Questions to answer
1 - Decide whether each statement below agrees with the passage on the World Bank and climate change. Answer yes or no for each, quoting the words from the passage that settle it.
(a) The planned Kosovo plant would burn lignite coal.
(b) Kosovo relies on imported fuel to get lignite.
(c) Europe's cost of carbon has risen steadily.
2 - Continue the passage on the World Bank and climate change from where it stops.

:: Text section ::

In his speeches, Kim talks passionately about the bank's ability to "catalyze" and "leverage" the world to action by mobilizing money and ideas, and he says he is hunting for ideas "equal to the challenge" of curbing carbon use. He has criticized the "small bore" thinking he says has hobbled progress on the issue.

However, the bank remains in the business of financing traditional fossil-fuel plants, including those that use the dirtiest form of coal, as well as cleaner but carbon-based natural gas infrastructures.

Among the projects likely to cross Kim's desk in coming months, for example, is a 600-megawatt power plant in Kosovo that would be fired by lignite coal, the bottom of the barrel when it comes to carbon emissions.

Congo River

Hydropower projects like the Congo River's Inga dam, west of Kinshasa, the capital of the Democratic Republic of Congo, have caused excessive accumulation of silt in the past, leading to daily power cuts and a low supply of electricity, and plunging entire districts into darkness. The World Bank is eyeing the river for more large-scale hydroelectric dams. Adia Tshipuki/AFP 


The plant has strong backing from the United States, the World Bank's major shareholder. It also meshes with one of the bank's other long-standing imperatives: Give countries what they ask for. The institution has 188 members to keep happy and can only go so far in trying to impose its judgment over that of local officials. Kim, in his younger days, demonstrated against World Bank-enforced "orthodoxy" in economic policy and now may be hard-pressed to enforce an energy orthodoxy of his own.

Kosovo has ample domestic supplies of lignite, freeing the country from imported fuel. Kim said there's little question Kosovo needs more electricity, and the new plant will allow an older, more polluting facility to be shut down.

"I would just love to never sign a coal project," Kim said. "We understand it is much, much dirtier, but ... we have 188 members. ... We have to be fair in balancing the needs of poor countries ... with this other bigger goal of tackling climate change."

The bank is working on other ideas. Kim said he is considering how the bank might get involved in creating a more effective world market for carbon, allowing countries that invest in renewable energy or "climate-friendly" agriculture to be paid for their carbon savings by industries that need to use fossil fuels. Existing carbon markets have been plagued with volatile pricing — Europe's cost of carbon has basically collapsed — or rules that prevent carbon trading with developing countries.

"We've got to figure out a way to establish a stable price of carbon. Everybody knows that," Kim said.

He has also staked hope for climate progress on developments in agriculture.

:::
:: Collected data ::

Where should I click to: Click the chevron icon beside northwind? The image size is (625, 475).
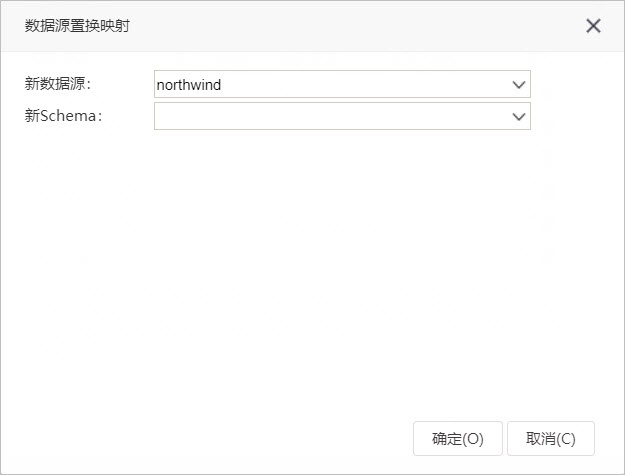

:::

Responses to the exercise
1 -
(a) Yes: "a 600-megawatt power plant in Kosovo that would be fired by lignite coal"
(b) No: "Kosovo has ample domestic supplies of lignite, freeing the country from imported fuel."
(c) No: "Europe's cost of carbon has basically collapsed"

2 -
Hydropower projects, however, seem notably inside what Kim says is the bank's sweet spot — complex, high-impact, green and requiring the sort of joint public and private financing Kim says the bank can attract.

The massive hydropower potential of the Congo River, estimated at about 40,000 megawatts, is such a target. Its development is on a list of top world infrastructure priorities prepared by the World Bank and other development agencies for the Group of 20 major economic powers.

Two smaller dams have been plagued by poor performance and are being rehabilitated with World Bank assistance. A third being planned would represent a quantum jump — a 4,800-megawatt, $12 billion giant that would move an entire region off carbon-based electricity.

The African Development Bank has begun negotiations over the financing, and the World Bank is ready to step in with tens of millions of dollars in technical-planning help.

"In an ideal world, we start building in 2016. By 2020, we switch on the lights," said Hela Cheikhrouhou, energy and environment director for the African Development Bank.

It is the sort of project that the World Bank had stayed away from for many years — not least because of instability in the country. But as the country tries to move beyond its civil war, and the region intensifies its quest for the power to fuel economic growth, the bank seems ready to move. Kim will visit the Congo this month for a discussion about development in fragile and war-torn states.

Kyte said the Inga project will be high on the agenda.

"People have been looking at the Inga dam for as long as I have been in the development business. The question is: Did the stars align?" she said. "Did you have a government in place? Did people want to do it? Are there investors interested? Do you have the ability to do the technical work? The stars are aligned now. Let's go."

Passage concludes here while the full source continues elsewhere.